Trevor Silver, CEO of Exusia, Examines the Increasingly Important Role of Data Engineering in Modern Enterprises
MIAMI, FL / ACCESSWIRE / November 3, 2020 / As corporate digital transformations gathered speed over the past decade, the hype surrounding Big Data grew to astonishing proportions, but it also became apparent that quantity was meaningless without quality. Initially, much was made of data scientists, whose skills allow enterprises to benefit from their massive collections of information through extracting valuable insights to guide business decisions. While robust, sophisticated analyses are undoubtedly vital, there is a growing belief that data engineering is the foundational block of data-driven success. "We live in an age where several transformational technologies are deeply impacting the business landscape, among them cloud computing, the Internet of Things (IoT), artificial intelligence, and machine learning," says Trevor Silver, founder and CEO of leading analytics, data engineering, and cloud computing solutions provider Exusia. "In our increasingly digitized world, it has become crucial to navigate enormous databases with speed and efficiency to extract value. With the volume of information expanding at a staggering rate, business organizations are starting to realize that building a competitive advantage requires strong data engineering capabilities alongside data analytics talent."
As explained in one publication, "Data engineers design and build pipelines that transform and transport data into a format wherein, by the time it reaches the data scientists or other end users, it is in a highly usable state. These pipelines must take data from many disparate sources and collect them into a single warehouse that represents the data uniformly as a single source of truth." For a long time, this critically important function remained in the shadow, with most enterprises equating the roles of data engineers and data scientists, Trevor Silver notes. However, it has become clear that the skillsets required are different, which has gradually led to the realization that data engineering may be even more important for the success of business initiatives. Unless the information delivered for analysis is of high quality and relevance, data scientists will not be able to derive value from it through accurate predictions and actionable insights, Trevor Silver adds.

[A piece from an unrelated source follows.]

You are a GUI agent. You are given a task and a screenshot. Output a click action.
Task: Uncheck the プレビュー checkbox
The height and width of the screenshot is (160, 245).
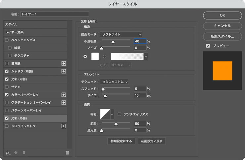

Data engineering has taken center-stage in recent years, the most obvious reason being the explosive growth in information: according to IBM, "90% of the data in the world today has been created in the last two years." However, managing this staggering amount of unstructured information is a challenge for 95% of businesses, and poor data quality is estimated to cost the US economy as much as $3.1 trillion annually. The task of turning corporate data into a truly valuable asset becomes even more daunting given the advent of cloud computing, IoT, the shift to mobile devices, and the boom in digital services, all of which are creating new sources of information and data formats. In the modern globalized business world, data engineering has emerged as a vital facilitator of prompt decision-making, scalability, competitiveness, and efficiency, and its importance is only expected to grow.